Pull out each row below that contains the string "Identify". Case counts, so a row only matches if its capitalization is the same.
* * * * * * * * *
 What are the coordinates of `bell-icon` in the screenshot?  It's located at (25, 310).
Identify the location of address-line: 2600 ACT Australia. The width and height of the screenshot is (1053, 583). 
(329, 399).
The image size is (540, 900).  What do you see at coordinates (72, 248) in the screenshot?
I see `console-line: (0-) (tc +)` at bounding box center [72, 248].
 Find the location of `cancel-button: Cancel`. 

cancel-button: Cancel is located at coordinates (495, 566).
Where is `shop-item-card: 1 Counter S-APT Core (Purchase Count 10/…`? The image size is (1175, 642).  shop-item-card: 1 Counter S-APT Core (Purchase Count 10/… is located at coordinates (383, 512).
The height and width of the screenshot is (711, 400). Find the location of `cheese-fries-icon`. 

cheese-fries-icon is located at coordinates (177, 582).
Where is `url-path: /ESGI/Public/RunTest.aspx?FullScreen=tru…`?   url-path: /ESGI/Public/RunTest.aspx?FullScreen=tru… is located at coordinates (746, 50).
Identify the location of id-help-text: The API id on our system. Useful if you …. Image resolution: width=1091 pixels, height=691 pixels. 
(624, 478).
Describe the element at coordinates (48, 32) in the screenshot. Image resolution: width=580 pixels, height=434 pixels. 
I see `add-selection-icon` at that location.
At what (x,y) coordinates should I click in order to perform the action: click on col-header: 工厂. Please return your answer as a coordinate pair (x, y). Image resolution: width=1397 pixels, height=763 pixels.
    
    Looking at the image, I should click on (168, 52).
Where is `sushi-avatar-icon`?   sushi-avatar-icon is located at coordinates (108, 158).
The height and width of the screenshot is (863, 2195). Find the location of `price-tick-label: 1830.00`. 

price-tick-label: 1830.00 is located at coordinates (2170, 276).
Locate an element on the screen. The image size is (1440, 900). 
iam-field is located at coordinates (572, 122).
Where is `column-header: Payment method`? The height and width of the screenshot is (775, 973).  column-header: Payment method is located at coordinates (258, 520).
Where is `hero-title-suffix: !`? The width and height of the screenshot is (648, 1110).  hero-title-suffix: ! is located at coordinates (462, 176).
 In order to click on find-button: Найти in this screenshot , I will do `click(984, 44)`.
* * * * * * * * *
=== RESPONSE ===
Identify the location of address-line: 2600 ACT Australia. The width and height of the screenshot is (1053, 583). 
Identify the location of id-help-text: The API id on our system. Useful if you …. Image resolution: width=1091 pixels, height=691 pixels. 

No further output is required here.